:: DATA EXTRACTS ::

=== Begin Enclosure ===

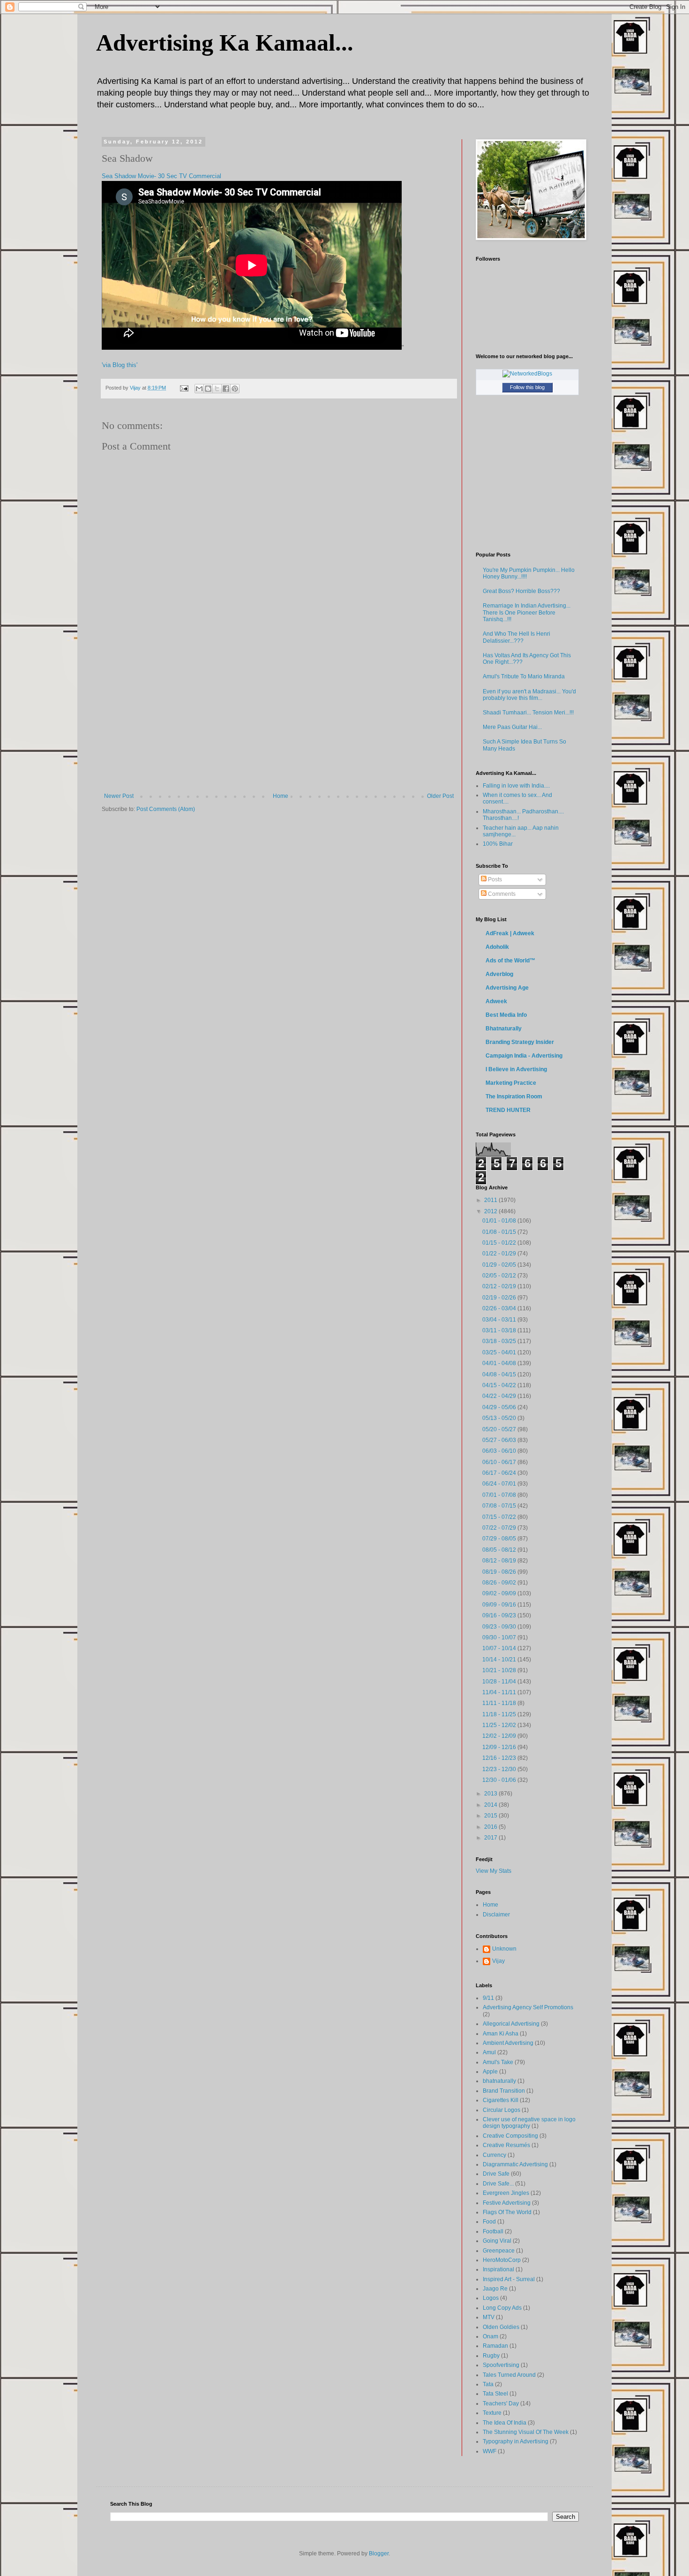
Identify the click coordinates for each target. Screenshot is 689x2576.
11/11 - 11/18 (499, 1703)
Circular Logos (501, 2110)
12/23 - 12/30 (499, 1769)
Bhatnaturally (504, 1028)
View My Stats (493, 1871)
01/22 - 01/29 (499, 1253)
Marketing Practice (511, 1083)
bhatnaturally (499, 2081)
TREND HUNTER (508, 1110)
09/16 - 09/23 (499, 1615)
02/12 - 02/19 (499, 1286)
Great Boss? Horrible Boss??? (521, 591)
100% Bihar (498, 844)
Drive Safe (496, 2173)
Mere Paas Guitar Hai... (512, 727)
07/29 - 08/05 (499, 1538)
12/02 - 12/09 (499, 1736)
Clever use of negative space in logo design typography (529, 2122)
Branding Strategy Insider (520, 1042)
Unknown (504, 1948)
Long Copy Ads (502, 2308)
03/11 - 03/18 (499, 1330)
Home (280, 796)
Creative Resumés (506, 2145)
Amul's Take (498, 2062)
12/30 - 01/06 (499, 1780)
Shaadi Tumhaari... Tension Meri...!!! (528, 712)
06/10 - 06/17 (499, 1462)
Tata (488, 2384)
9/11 (488, 1998)
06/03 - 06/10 (499, 1451)
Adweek (496, 1001)
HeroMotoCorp (502, 2260)
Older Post (440, 796)
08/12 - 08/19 (499, 1560)
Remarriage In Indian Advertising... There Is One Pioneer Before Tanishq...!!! (526, 612)
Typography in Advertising (515, 2441)
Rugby (491, 2355)
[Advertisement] (279, 722)
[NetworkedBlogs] (527, 373)
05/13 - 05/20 (499, 1418)
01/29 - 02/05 (499, 1265)
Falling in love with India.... (516, 785)
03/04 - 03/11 (499, 1319)
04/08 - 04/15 (499, 1374)
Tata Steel (495, 2393)
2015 (491, 1815)
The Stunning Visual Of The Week (526, 2432)
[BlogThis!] (208, 388)
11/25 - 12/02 (499, 1725)
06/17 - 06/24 (499, 1473)
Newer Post (119, 796)
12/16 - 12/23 (499, 1758)
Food (489, 2221)
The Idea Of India (504, 2422)
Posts (494, 879)
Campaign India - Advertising (524, 1055)
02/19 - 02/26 (499, 1297)
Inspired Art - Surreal (509, 2279)
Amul (489, 2052)
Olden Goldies (501, 2327)
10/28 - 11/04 (499, 1681)
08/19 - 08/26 (499, 1572)
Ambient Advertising (508, 2043)
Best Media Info (506, 1015)
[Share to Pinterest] (235, 388)
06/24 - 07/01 (499, 1483)
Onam (490, 2336)
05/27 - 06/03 (499, 1440)
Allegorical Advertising (511, 2023)
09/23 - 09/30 (499, 1626)
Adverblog (499, 974)
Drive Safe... (498, 2183)
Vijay (498, 1961)
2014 (491, 1805)
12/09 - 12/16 (499, 1747)
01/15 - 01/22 (499, 1242)
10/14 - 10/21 (499, 1659)
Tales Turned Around (509, 2375)
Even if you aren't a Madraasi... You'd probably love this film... (529, 694)
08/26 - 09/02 (499, 1582)
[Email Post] (184, 388)
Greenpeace (499, 2250)
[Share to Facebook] (226, 388)
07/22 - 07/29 (499, 1528)
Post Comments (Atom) (165, 809)
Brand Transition (504, 2091)
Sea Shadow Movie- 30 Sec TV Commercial (161, 176)
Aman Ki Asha (500, 2033)
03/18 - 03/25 (499, 1341)
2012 (491, 1211)
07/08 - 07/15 (499, 1505)
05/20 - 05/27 (499, 1429)
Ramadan (495, 2346)
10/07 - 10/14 (499, 1648)
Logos (491, 2298)
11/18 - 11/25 (499, 1714)
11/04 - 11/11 (499, 1692)
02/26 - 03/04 (499, 1308)
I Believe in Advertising (516, 1069)
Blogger (379, 2553)
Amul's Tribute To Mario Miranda (524, 676)
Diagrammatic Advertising (515, 2164)
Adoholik (497, 947)
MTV (488, 2317)
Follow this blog (527, 387)
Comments (501, 894)
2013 (491, 1793)
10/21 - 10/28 (499, 1670)
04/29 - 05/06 (499, 1407)
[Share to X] (217, 388)
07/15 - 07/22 (499, 1517)
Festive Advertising (507, 2203)
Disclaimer (496, 1914)
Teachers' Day (501, 2403)
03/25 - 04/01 (499, 1352)
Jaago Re (495, 2288)
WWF (489, 2451)
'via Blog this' (119, 364)
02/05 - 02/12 (499, 1275)
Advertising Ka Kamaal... (224, 43)
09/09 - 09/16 (499, 1604)
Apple (490, 2071)
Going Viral (497, 2241)
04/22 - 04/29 (499, 1396)
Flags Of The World (507, 2212)
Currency (494, 2155)
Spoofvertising (501, 2365)
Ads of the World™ (510, 960)
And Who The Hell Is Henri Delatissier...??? (516, 637)
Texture (492, 2413)
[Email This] (199, 388)
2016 (491, 1827)
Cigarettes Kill (500, 2100)
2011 (491, 1200)
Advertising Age (507, 987)
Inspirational (498, 2269)
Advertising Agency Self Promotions (528, 2007)
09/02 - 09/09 (499, 1593)
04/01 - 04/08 (499, 1363)
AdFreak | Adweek (510, 933)
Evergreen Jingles (506, 2193)
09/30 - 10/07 (499, 1637)
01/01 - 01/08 (499, 1220)
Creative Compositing (510, 2136)
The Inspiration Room (514, 1096)
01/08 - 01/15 (499, 1232)
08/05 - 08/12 (499, 1550)
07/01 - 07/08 (499, 1495)
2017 (491, 1837)
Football (493, 2231)
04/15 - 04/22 (499, 1385)
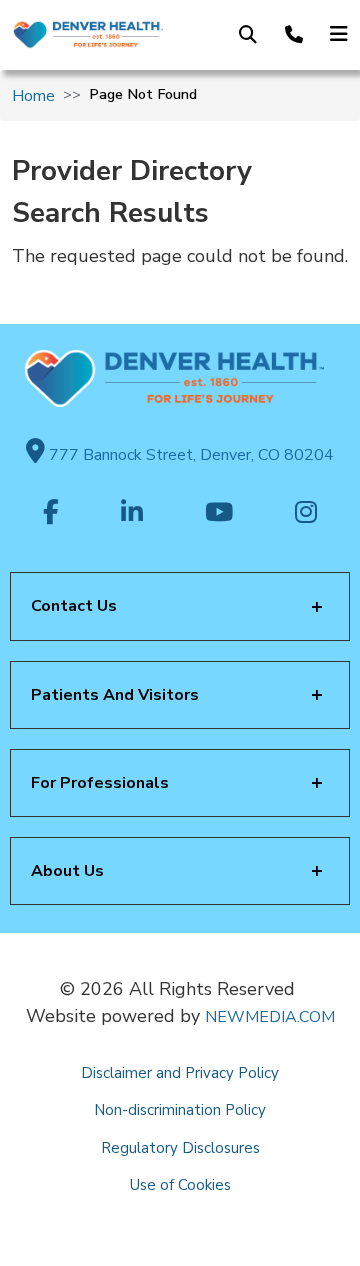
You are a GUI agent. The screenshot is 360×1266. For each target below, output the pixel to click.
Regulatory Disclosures (180, 1148)
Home (33, 96)
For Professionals (100, 783)
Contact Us (74, 606)
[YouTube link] (219, 514)
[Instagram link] (306, 514)
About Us (67, 871)
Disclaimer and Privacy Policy (180, 1073)
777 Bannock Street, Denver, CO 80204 (189, 455)
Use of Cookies (180, 1185)
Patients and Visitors (115, 695)
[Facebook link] (51, 514)
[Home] (87, 35)
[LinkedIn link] (132, 514)
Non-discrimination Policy (180, 1110)
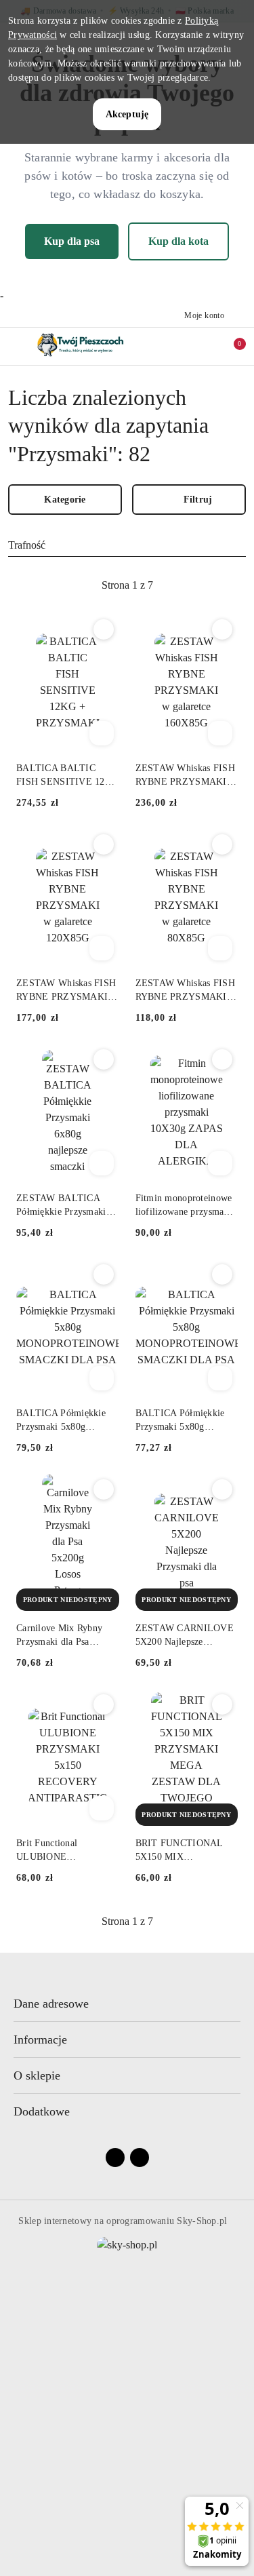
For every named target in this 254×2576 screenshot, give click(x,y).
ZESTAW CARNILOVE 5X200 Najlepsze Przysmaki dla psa (184, 1636)
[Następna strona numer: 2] (201, 585)
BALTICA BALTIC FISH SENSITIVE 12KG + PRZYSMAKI (67, 776)
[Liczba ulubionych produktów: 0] (201, 346)
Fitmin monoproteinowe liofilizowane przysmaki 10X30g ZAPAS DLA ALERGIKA (183, 1206)
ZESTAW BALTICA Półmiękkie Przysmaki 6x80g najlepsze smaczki (65, 1206)
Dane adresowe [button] (51, 2003)
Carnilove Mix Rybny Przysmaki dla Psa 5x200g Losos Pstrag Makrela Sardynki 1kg (61, 1636)
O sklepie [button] (37, 2075)
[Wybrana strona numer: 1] (127, 585)
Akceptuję (127, 114)
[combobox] (127, 545)
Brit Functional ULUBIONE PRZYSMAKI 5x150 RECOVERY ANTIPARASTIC (58, 1851)
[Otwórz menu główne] (16, 345)
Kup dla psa (72, 241)
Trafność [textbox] (26, 545)
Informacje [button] (40, 2039)
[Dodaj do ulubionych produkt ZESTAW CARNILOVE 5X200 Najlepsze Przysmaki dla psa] (222, 1489)
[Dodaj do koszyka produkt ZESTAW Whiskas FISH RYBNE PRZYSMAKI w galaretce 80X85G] (220, 948)
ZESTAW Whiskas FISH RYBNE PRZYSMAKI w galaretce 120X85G (67, 991)
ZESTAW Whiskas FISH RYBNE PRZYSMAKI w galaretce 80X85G (186, 991)
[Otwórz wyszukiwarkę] (173, 346)
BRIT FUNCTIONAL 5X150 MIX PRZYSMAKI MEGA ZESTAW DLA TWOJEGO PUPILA (179, 1851)
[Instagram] (139, 2157)
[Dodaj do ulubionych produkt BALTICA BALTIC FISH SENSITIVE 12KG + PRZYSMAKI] (103, 629)
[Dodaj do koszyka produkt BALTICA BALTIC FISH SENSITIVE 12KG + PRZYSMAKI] (101, 733)
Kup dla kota (178, 241)
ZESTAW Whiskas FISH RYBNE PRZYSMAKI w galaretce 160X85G (186, 776)
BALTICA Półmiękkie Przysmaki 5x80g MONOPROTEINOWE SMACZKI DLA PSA (63, 1421)
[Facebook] (115, 2157)
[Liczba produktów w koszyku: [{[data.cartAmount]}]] (230, 346)
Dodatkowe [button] (42, 2111)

=== End Enclosure ===

:: YOUR OBJECTIVE ::
Look above for the line containing "Inspired Art - Surreal (509, 2279)". Output from there through the line containing "Festive Advertising (507, 2203)", exactly and inclusively.

:: SOLUTION TO THE EXERCISE ::
Inspired Art - Surreal (509, 2279)
Amul (489, 2052)
Olden Goldies (501, 2327)
10/28 - 11/04 (499, 1681)
08/19 - 08/26 (499, 1572)
Ambient Advertising (508, 2043)
Best Media Info (506, 1015)
[Share to Pinterest] (235, 388)
06/24 - 07/01 (499, 1483)
Onam (490, 2336)
05/27 - 06/03 (499, 1440)
Allegorical Advertising (511, 2023)
09/23 - 09/30 (499, 1626)
Adverblog (499, 974)
Drive Safe... (498, 2183)
Vijay (498, 1961)
2014 (491, 1805)
12/09 - 12/16 (499, 1747)
01/15 - 01/22 (499, 1242)
10/14 - 10/21 (499, 1659)
Tales Turned Around (509, 2375)
Even if you aren't a Madraasi... You'd probably love this film... (529, 694)
08/26 - 09/02 (499, 1582)
[Email Post] (184, 388)
Greenpeace (499, 2250)
[Share to Facebook] (226, 388)
07/22 - 07/29 (499, 1528)
Post Comments (Atom) (165, 809)
Brand Transition (504, 2091)
Sea Shadow Movie- 30 Sec TV Commercial (161, 176)
Aman Ki Asha (500, 2033)
03/18 - 03/25 (499, 1341)
2012 (491, 1211)
07/08 - 07/15 (499, 1505)
05/20 - 05/27 (499, 1429)
Ramadan (495, 2346)
10/07 - 10/14 (499, 1648)
Logos (491, 2298)
11/18 - 11/25 (499, 1714)
11/04 - 11/11 (499, 1692)
02/26 - 03/04 (499, 1308)
I Believe in Advertising (516, 1069)
Blogger (379, 2553)
Amul's Tribute To Mario Miranda (524, 676)
Diagrammatic Advertising (515, 2164)
Adoholik (497, 947)
MTV (488, 2317)
Follow this blog (527, 387)
Comments (501, 894)
2013 (491, 1793)
10/21 - 10/28 (499, 1670)
04/29 - 05/06 (499, 1407)
[Share to X] (217, 388)
07/15 - 07/22 (499, 1517)
Festive Advertising (507, 2203)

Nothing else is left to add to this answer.